GIVEN PROBLEM 1: Rewrite the paragraph of the kernel mailing-list message below that begins "AF_INET sockets expect struct rtentry" as a short bulleted list that keeps its main facts.

EXTRACT TO READ:
★ ★ ★ ★

On Thu, Jan 18, 2018 at 07:31:56PM +0000, Al Viro wrote:
> * SIOCADDRT/SIOCDELRT in compat ioctls
To bring back a question I'd asked back in October - what do
we do about SIOC...RT compat?
To recap:
* AF_INET sockets expect struct rtentry; it differs
between 32bit and 64bit, so routing_ioctl() in net/socket.c
is called from compat_sock_ioctl_trans() and does the right
thing. All proto_ops instances with .family = PF_INET (and
only they) have inet_ioctl() as ->ioctl(), and end up with
ip_rt_ioctl() called for native ones. Three of those have
->compat_ioctl() set to inet_compat_ioctl(), the rest have
it NULL. In any case, inet_compat_ioctl() ignores those,
leaving them to compat_sock_ioctl_trans() to pick up.
* for AF_INET6 the situation is similar, except that
they use struct in6_rtmsg. Compat is also dealt with in
routing_ioctl(). inet6_ioctl() for all such proto_ops
(and only those), ipv6_route_ioctl() is what ends up
handling the native ones. No ->compat_ioctl() in any
of those.

★ ★ ★ ★

RAW DATA:
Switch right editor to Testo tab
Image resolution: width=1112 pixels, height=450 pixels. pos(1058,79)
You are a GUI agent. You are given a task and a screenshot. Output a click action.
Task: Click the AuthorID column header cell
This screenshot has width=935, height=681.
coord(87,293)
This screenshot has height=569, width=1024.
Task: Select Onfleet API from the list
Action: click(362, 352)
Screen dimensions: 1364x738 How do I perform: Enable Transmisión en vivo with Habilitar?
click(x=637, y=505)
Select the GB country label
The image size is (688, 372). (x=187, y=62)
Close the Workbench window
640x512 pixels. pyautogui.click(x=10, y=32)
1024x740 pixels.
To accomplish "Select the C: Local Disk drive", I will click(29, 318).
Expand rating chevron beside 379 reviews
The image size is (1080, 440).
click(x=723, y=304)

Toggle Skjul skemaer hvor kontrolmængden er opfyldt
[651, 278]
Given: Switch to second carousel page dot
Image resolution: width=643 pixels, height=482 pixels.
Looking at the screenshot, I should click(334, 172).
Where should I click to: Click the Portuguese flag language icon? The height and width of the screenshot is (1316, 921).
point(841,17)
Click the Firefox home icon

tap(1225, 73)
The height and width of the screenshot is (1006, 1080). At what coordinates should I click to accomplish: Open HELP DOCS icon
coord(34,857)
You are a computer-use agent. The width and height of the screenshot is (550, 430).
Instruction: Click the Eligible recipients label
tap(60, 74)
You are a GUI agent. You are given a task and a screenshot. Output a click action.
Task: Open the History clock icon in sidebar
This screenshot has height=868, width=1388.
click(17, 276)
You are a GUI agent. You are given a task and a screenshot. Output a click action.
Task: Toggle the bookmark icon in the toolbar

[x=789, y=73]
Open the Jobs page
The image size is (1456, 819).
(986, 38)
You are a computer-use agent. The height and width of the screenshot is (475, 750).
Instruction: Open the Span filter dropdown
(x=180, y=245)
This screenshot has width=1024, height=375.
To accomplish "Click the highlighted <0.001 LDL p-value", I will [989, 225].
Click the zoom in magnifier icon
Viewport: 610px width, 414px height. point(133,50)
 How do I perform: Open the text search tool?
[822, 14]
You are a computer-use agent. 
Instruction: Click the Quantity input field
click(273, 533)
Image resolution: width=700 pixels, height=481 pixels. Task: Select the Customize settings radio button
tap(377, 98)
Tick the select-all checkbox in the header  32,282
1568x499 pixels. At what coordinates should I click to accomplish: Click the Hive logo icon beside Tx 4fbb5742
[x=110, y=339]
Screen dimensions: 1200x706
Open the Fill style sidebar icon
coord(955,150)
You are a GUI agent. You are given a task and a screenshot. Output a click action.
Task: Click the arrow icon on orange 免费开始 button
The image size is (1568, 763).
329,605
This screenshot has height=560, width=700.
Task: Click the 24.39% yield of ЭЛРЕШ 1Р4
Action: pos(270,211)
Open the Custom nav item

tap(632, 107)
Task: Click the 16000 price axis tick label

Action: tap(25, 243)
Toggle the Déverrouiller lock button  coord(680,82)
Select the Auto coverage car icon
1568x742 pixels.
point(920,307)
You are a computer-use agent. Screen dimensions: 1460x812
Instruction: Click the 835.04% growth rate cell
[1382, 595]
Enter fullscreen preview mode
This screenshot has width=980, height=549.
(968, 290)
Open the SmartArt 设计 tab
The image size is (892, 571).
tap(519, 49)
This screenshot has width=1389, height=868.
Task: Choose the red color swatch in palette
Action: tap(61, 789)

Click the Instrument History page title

★ ★ ★ ★

GIVEN PROBLEM 2: Lay out the entries above as a JSON list of strings, one string per line. Start at the line with "You are a computer-use agent. The height" and end at the line with "will [989, 225].", and include both of those lines.

SOLUTION 1:
- AF_INET sockets expect struct rtentry, which differs between 32-bit and 64-bit.
- For that reason, compat_sock_ioctl_trans() calls routing_ioctl() in net/socket.c, which handles the difference correctly.
- Every proto_ops instance with .family = PF_INET, and only those, uses inet_ioctl() as ->ioctl(). Native calls end up in ip_rt_ioctl().
- Three of these instances set ->compat_ioctl() to inet_compat_ioctl(), and the rest leave it NULL.
- In either case, inet_compat_ioctl() ignores these ioctls and leaves them for compat_sock_ioctl_trans() to handle.

SOLUTION 2:
[
  "You are a computer-use agent. The height and width of the screenshot is (475, 750).",
  "Instruction: Open the Span filter dropdown",
  "(x=180, y=245)",
  "This screenshot has width=1024, height=375.",
  "To accomplish \"Click the highlighted <0.001 LDL p-value\", I will [989, 225]."
]